Outline writing, general guidelines

Outline writing: general guidelines

Feb 09, 2013
If you've ever written a research paper, then you probably already know the benefits of a good outline. Outlines serve many purposes, with the main one being, organizing and arranging information as part of the writing process. Outlines are also useful at different stages of constructing a paper; they can be used to help narrow down a topic, assist in generating ideas, and even check for unity and coherence.

So how can an outline help you?

Narrow down a topic

Often times when it comes to constructing outlines people only think of them in terms of organizing lots of information, but outlines can also be used to help further define a topic in the same way that a brainstorm list or a cluster web is used. Simply take your broad idea and add subtopics to it, and then more details to those subtopics, continuously as you would when constructing an ordinary outline for a paper. By doing this you can easily work your way from a broad topic to a well-defined one.

Make sense of your ideas/ as a guidepost

This second use is generally the most popular one. When preparing a paper there may be several ideas you'd like to discuss or elaborate on but are not sure of how to organize all of them. Creating an outline will help you quickly organize your ideas and provide a format and structure for your writing. Usually this should be done after you've identified and organizational structure. Doing so beforehand may waste time if organizational changes need to be made later on down the road. Secondly, after you've organized a preliminary outline, it can then be used to help guide you through your paper; making sure that you explain each point and help you identify any holes or gaps in your argument.

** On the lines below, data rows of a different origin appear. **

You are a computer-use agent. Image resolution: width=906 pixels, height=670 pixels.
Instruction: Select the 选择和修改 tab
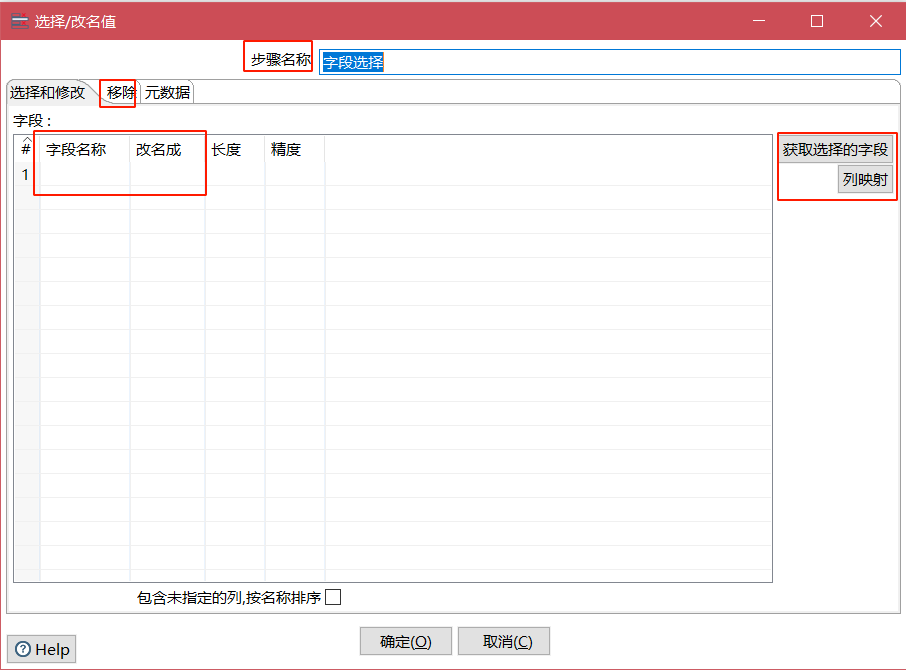[x=48, y=93]
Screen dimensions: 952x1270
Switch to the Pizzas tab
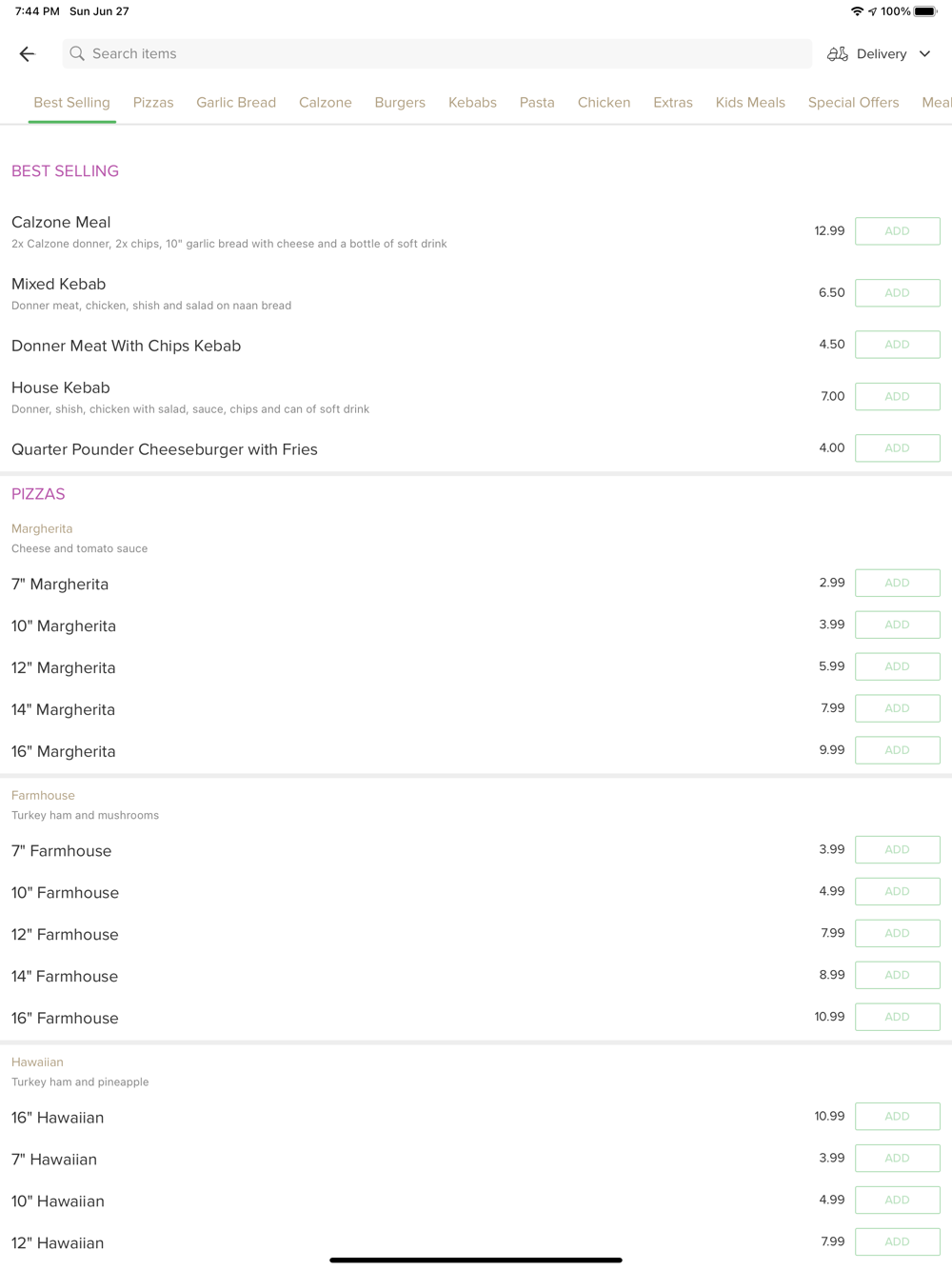[x=153, y=103]
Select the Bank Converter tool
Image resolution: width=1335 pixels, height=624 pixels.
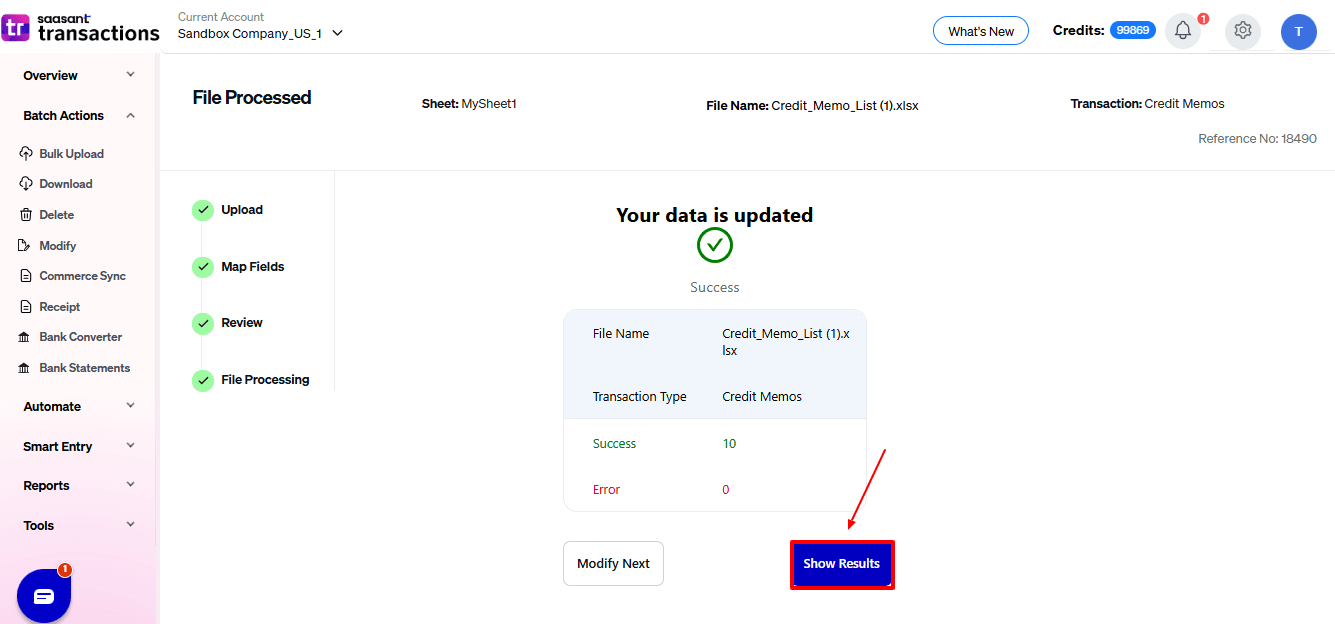pos(79,336)
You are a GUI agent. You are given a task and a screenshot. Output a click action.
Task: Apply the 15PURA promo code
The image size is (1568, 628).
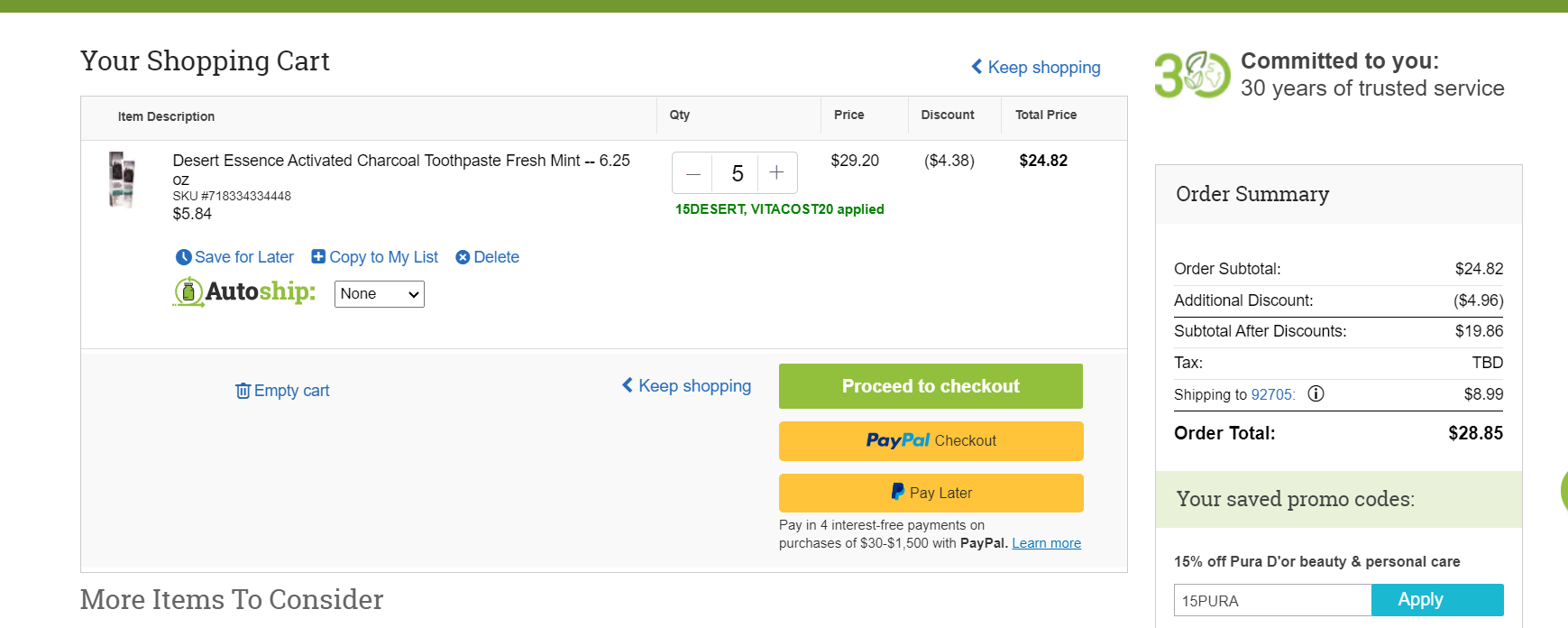coord(1437,600)
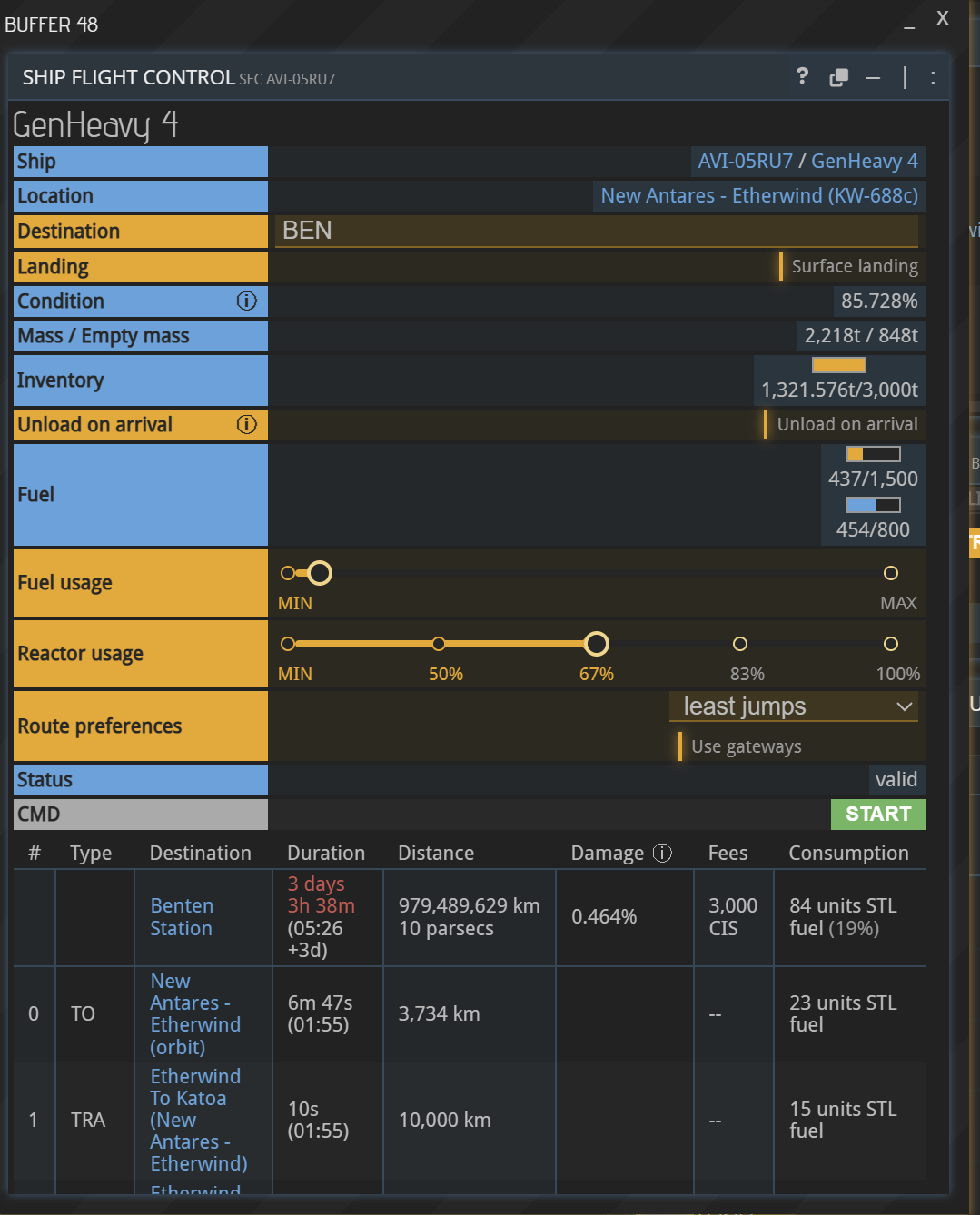Click the info icon next to Damage
The height and width of the screenshot is (1215, 980).
point(663,853)
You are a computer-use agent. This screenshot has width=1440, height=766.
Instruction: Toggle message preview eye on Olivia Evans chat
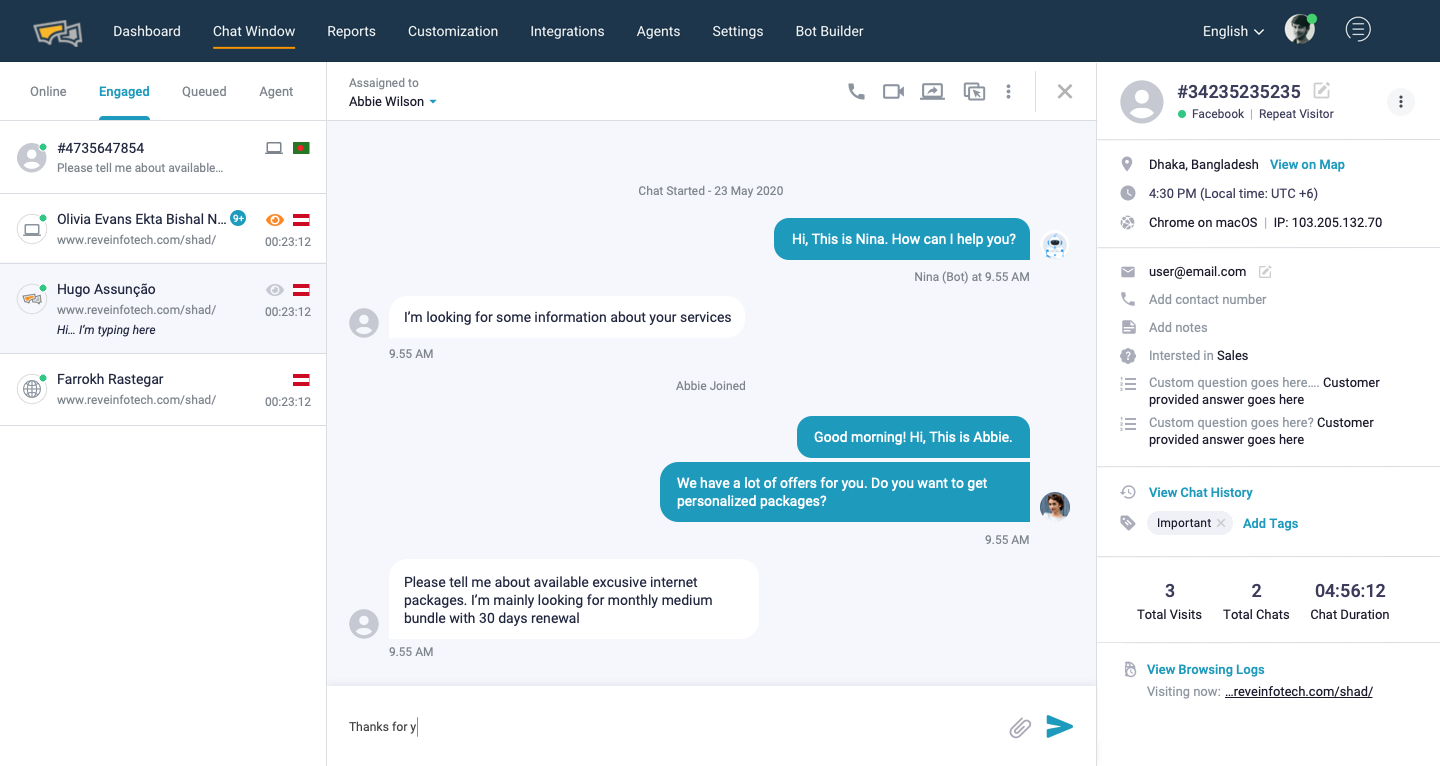tap(276, 219)
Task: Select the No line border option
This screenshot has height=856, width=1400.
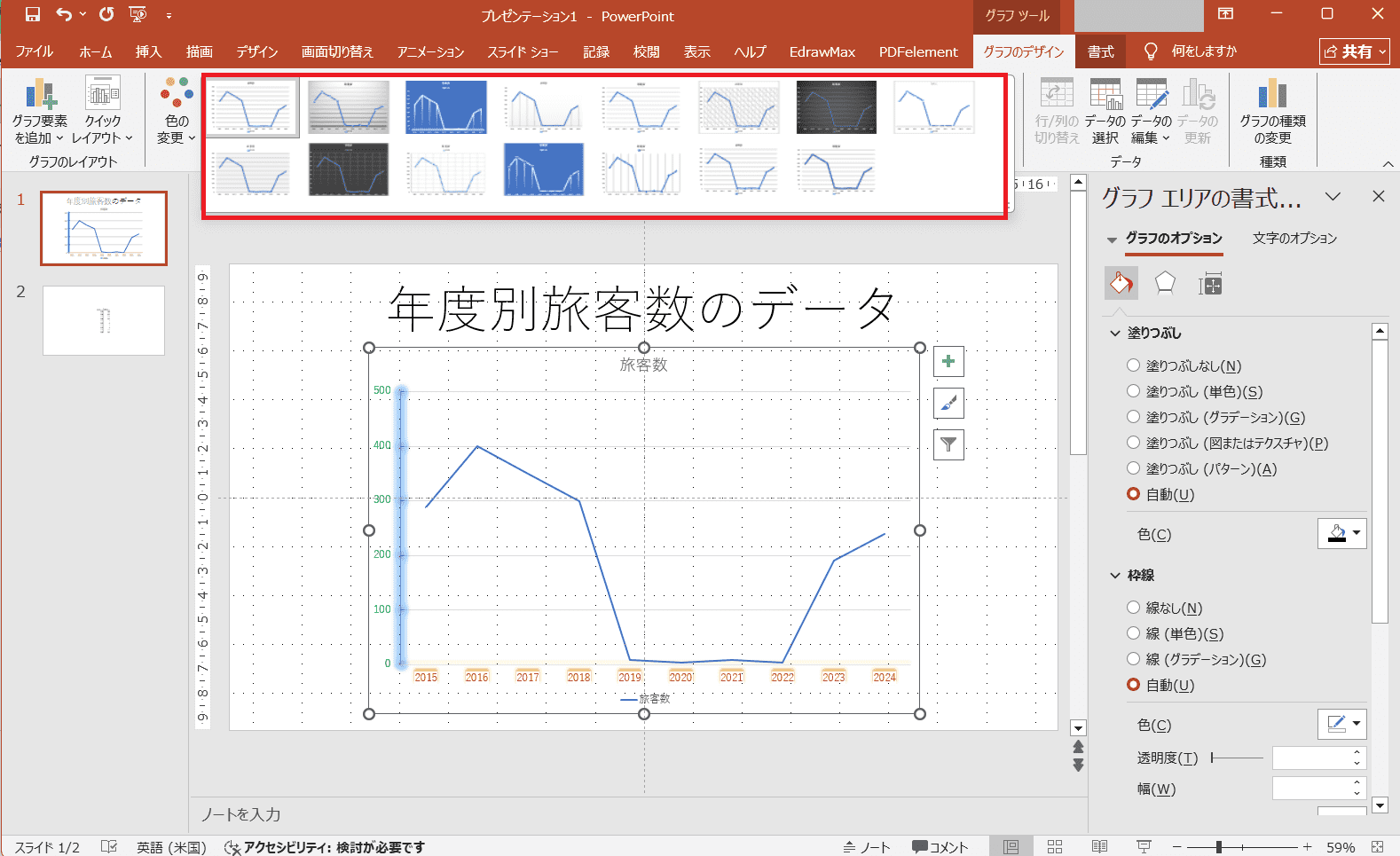Action: point(1133,608)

Check for unity and coherence in your paper

Sometimes even for those writing a simple essay or paper, not in need of a formal outline, (though its almost always a good idea) they too can benefit from an outline by using it to check their work. So instead of basing the paper on the outline, the issue is reversed, and the outline is based on the paper. In this way, you would list the subtopics and points as you find them in your writing, not how you planned them to be. By doing this you can check to see if your paper is really written in a logical and coherent manner, as well as to see if the content is unified. This is also a great way to find useless or 'filler' paragraphs in your writing that likewise need to be altered or deleted.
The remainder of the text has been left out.